# Solved: Iphone 4 and calendars



## mrl (Aug 12, 2007)

Hi,
What kind of calendar program would I use so that what is in the calendar on the pc will be on the IPHONE with out any hardwire connections?

I'm using Windows 7 - 64 bit
Microsoft Office Student
IPHONE 4G
Verizon is the carrier
A PC.... NOT a MAC

I have an ITUNES account
I have a Gmail account


MIKE


----------



## Drabdr (Nov 26, 2007)

How about synchronizing your iPhone with Outlook?

http://office.microsoft.com/en-us/o...phone-or-ipod-touch-contacts-HA010266802.aspx


----------



## mrl (Aug 12, 2007)

Hi Drabdr,
Thanks for the reply.
Now it brings up another question.
The student version of windows does not have Outlook. In you opinion, should I buy the stand a long version or up grade to the version that has it. 
The student version is 2007. If I upgrade I would get the current one (2010 )
I am only using Excel and Word

Mike


----------



## Drabdr (Nov 26, 2007)

I can certainly understand a limited budget. However, I would think you could purchase the full version with Outlook fairly reasonable. 

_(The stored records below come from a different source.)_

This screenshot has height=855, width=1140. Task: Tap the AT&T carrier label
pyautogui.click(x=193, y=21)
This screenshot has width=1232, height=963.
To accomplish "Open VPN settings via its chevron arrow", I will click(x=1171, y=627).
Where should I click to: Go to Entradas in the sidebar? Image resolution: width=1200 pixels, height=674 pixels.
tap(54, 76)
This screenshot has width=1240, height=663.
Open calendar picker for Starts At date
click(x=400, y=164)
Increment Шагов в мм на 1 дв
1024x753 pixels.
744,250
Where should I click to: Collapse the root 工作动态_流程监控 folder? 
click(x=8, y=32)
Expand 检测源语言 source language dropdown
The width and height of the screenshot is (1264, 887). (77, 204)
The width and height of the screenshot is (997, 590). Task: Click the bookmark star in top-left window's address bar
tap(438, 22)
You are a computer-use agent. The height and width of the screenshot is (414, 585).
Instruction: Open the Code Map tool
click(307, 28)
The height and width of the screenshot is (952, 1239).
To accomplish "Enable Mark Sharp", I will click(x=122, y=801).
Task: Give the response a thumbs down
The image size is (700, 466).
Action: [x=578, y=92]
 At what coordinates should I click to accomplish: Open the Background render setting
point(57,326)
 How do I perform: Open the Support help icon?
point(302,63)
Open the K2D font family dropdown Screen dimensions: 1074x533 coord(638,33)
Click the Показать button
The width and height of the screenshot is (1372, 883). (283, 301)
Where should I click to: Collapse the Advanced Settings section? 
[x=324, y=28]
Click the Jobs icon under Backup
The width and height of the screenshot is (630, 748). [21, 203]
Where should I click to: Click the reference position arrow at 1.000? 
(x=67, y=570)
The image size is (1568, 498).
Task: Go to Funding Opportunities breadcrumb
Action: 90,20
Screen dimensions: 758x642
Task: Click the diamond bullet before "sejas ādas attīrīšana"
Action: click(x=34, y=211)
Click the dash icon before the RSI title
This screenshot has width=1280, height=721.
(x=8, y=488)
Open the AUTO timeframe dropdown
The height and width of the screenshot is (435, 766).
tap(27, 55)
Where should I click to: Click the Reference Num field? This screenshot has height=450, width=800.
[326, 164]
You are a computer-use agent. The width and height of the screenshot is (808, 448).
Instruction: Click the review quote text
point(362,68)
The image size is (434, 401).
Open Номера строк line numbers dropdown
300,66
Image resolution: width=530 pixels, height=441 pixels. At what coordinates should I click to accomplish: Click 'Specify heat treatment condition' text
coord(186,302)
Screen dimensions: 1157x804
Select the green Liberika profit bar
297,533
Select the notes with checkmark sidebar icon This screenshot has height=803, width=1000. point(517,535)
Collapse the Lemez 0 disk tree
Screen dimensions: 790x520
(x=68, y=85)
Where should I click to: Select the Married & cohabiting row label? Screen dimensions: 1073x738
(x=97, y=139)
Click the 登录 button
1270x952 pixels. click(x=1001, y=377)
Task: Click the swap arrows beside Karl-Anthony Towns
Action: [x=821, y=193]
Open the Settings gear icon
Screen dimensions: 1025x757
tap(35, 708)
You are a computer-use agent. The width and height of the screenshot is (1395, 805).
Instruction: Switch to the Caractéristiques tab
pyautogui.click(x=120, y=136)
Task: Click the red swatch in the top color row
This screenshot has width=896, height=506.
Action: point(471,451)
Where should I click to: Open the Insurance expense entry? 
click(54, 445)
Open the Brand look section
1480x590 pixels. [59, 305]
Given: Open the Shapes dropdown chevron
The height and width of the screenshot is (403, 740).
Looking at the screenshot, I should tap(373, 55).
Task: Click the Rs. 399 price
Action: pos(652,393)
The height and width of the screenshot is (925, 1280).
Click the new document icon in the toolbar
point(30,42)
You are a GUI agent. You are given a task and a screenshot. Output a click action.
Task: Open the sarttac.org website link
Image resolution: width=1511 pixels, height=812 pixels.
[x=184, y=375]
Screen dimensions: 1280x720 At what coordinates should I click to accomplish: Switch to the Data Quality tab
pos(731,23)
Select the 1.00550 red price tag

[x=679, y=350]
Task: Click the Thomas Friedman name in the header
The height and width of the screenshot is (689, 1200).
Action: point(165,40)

To me, it would depend on how often you would be accessing Outlook Calendar, and possibly if you were going to sync contacts and e-mail also. If you do a lot of those activities, it would probably be worth the money.


----------



## mrl (Aug 12, 2007)

Thank you for your input, Drabdr. 
I think I will go the full route. If I have problems setting up the sync feature, I'll be back.


Mike


----------



## TerryNet (Mar 23, 2005)

Google Calendar is another (free) option. I use it on PCs and the iPod Touch.


----------



## Drabdr (Nov 26, 2007)

TerryNet said:


> Google Calendar is another (free) option. I use it on PCs and the iPod Touch.


:up: do you map the sync paths through iTunes?


----------



## TerryNet (Mar 23, 2005)

> do you map the sync paths through iTunes?


As far as I know iTunes is totally out of the loop.  Since Google Calendar is online ("in the cloud") I can access it from any browser, including Safari on the iPod Touch (or iPhone if I had one). Also discovered last week that it is even easier to to go through Settings for email/calendars/whatever on the iPod to include Google Calendar and then the built-in Calendar App works nicely with it.


----------



## mrl (Aug 12, 2007)

Hi TerryNet

If I had know about "free", I probably would have done it. But since I already bought the MS 2010 that has outlook I'll go with that. I'm due for an upgrade anyway 

Thanks again Drabdr 

I'll probably be back when I install the upgrade and mess up the syncing to the iphone 


Mike


----------